**Text:**
The irony of the situation is that Israel which is ruthlessly suppressing the Palestinian movement is demanding a so-called right to self-determination for a terrorist group that falsely claims to be representing Kurds. At a conference on counter-terrorism last month, Shaked added: "A free Kurdistan should be established, at least in Iraq. It is in the U.S. and Israel's interest for this to happen. It is time for the U.S. to support the process."
Seth Frantzman, a research associate at the Rubin Center for Research in International Affairs in Herzliya, described these terrorist groups as the only one in the Middle East who have good relations with Israel. “If they got independence, it would be another country with good relations with Israel,” he said, speaking to the Jerusalem Post.
According to Israeli news website Mako, several protests took place in Tel Aviv over the past few days with rabbis and former military officials coming out on the streets to denounce Turkey’s anti-terrorism operations.
“In an ocean of the political and cynical interests of foreign powers, human beings are needed. If human life is still worth anything in this world, the madness that is happening next to us must stop,” said an organizer, Tal Hartham.
Paradoxically, these protesters choose to keep their eyes shut at the atrocities and the human rights abuses committed by Israeli forces on Palestinians living nearby.
The Jerusalem Post reported that a group of over 100 Israeli military officers sent a letter to Netanyahu and Israeli Defense Force Chief Lt. Gen. Aviv Kochavi urging them to act to prevent the anti-terror operation launched by Turkey. “As Israelis and as Jews, we must not stand idly by,” the letter said.
Israeli Foreign Minister Avigdor Liberman, who was in office from 2013–2015, was quoted as saying that Tel Aviv might support the YPG/PKK against Turkey. Though he denied this statement later, saying that media had misquoted him, but that laid a fertile ground to believe that a conspiracy was being laid somewhere to destabilize the region.
YPG/PKK's Israeli links
Writing in the Middle East Quarterly, Ofra Bengio, a senior research fellow at the Moshe Dayan Center for Middle Eastern and African Studies at Tel Aviv University, said that a May 2010 YPG/PKK attack inside Turkey coincided with the Israeli operation against the ship Mavi Marmara, en route to Gaza. She said that it raised suspicions in Ankara that the attack had been masterminded by Israel. Similarly, she says that Turkish intelligence officials had accused Tel Aviv of aiding the PKK by collecting intelligence in the Hatay and Adana regions via unmanned aerial vehicles.

**Entries shown:**
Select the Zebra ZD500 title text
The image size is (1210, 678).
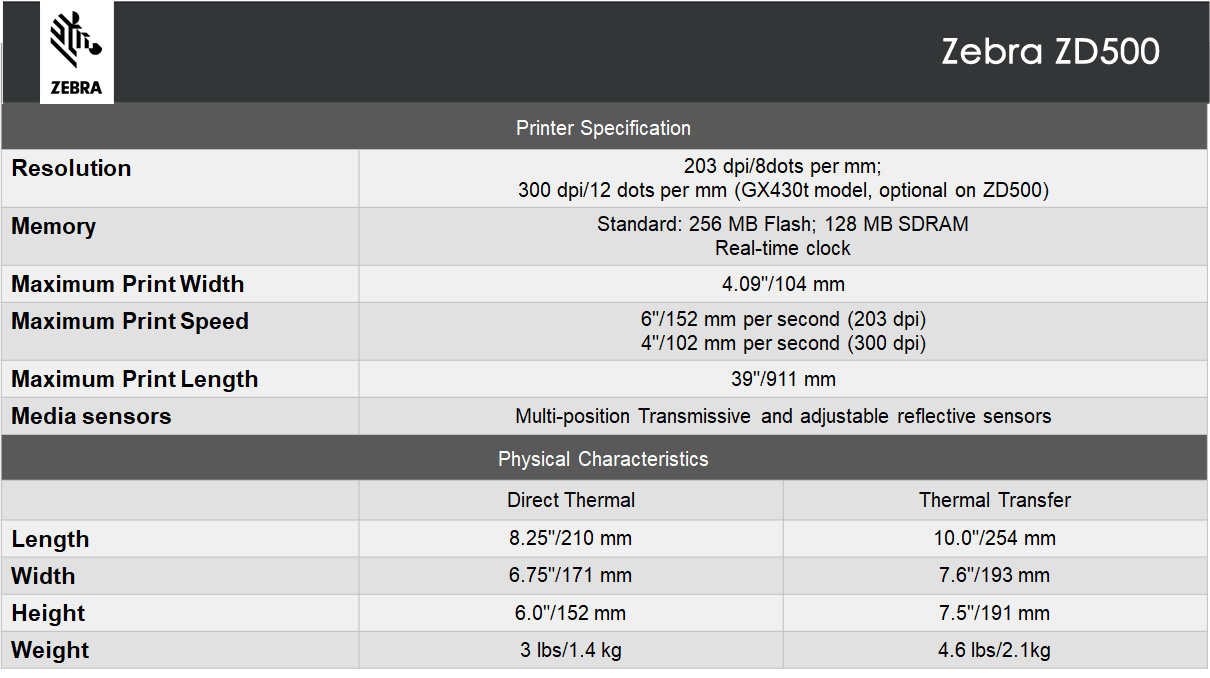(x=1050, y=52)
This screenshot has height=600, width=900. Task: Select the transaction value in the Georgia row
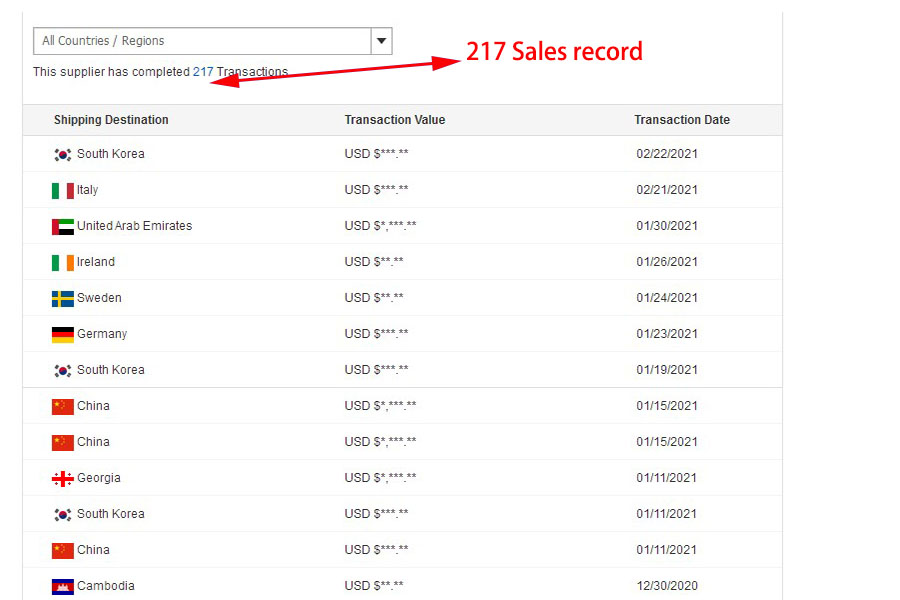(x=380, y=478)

==

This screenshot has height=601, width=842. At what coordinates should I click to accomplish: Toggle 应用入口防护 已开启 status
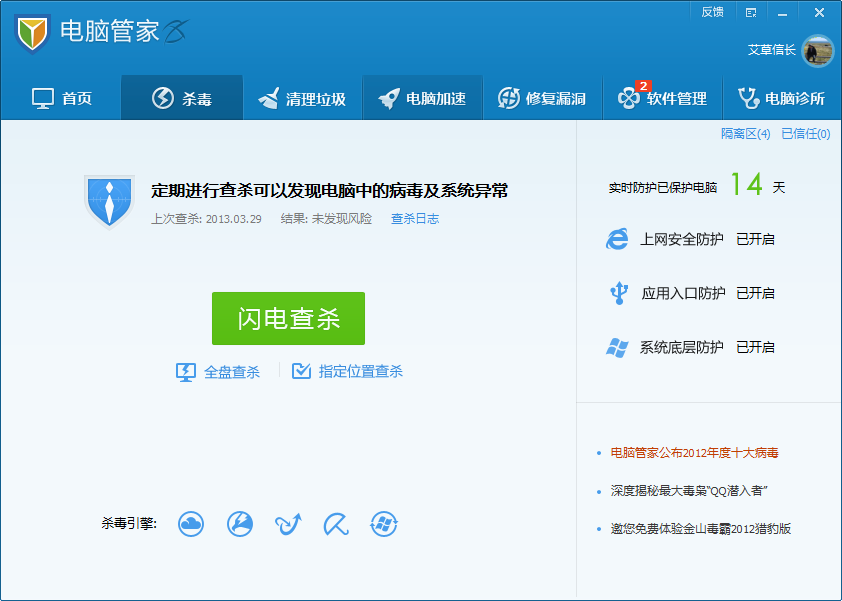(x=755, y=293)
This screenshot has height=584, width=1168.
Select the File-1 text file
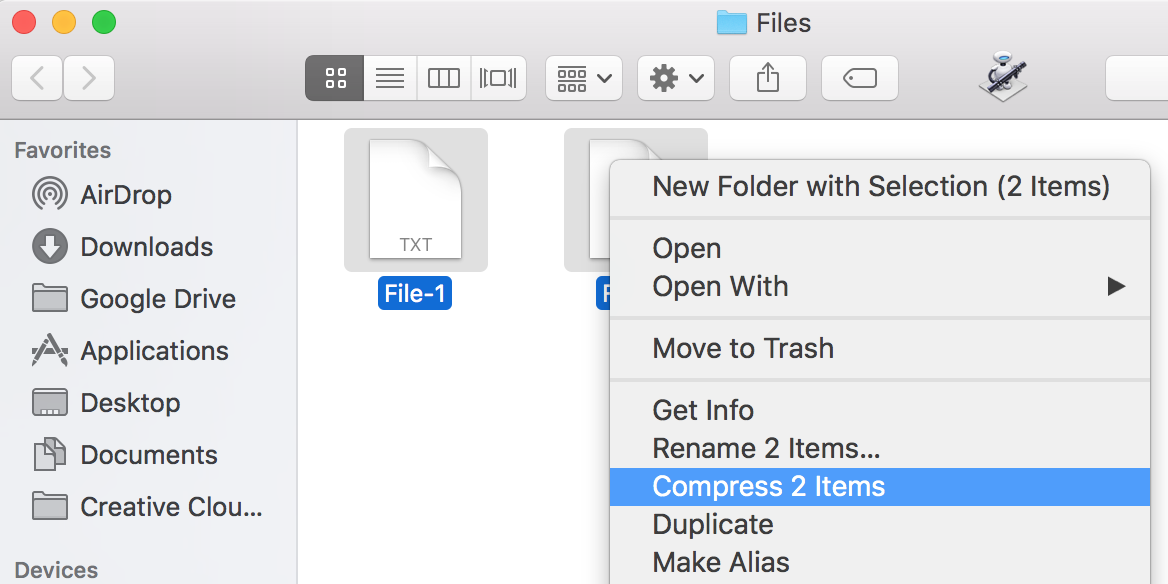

**What to do:**
a) In the text about Israel and the YPG/PKK, how many Israeli military officers sent a letter to Netanyahu and Kochavi?
b) Reproduce word for word the part of the text about Israel and the YPG/PKK that opens with "Paradoxically, these protesters" and closes with "the letter said.".

**Answers for each item:**
a) Over 100

b)
Paradoxically, these protesters choose to keep their eyes shut at the atrocities and the human rights abuses committed by Israeli forces on Palestinians living nearby.
The Jerusalem Post reported that a group of over 100 Israeli military officers sent a letter to Netanyahu and Israeli Defense Force Chief Lt. Gen. Aviv Kochavi urging them to act to prevent the anti-terror operation launched by Turkey. “As Israelis and as Jews, we must not stand idly by,” the letter said.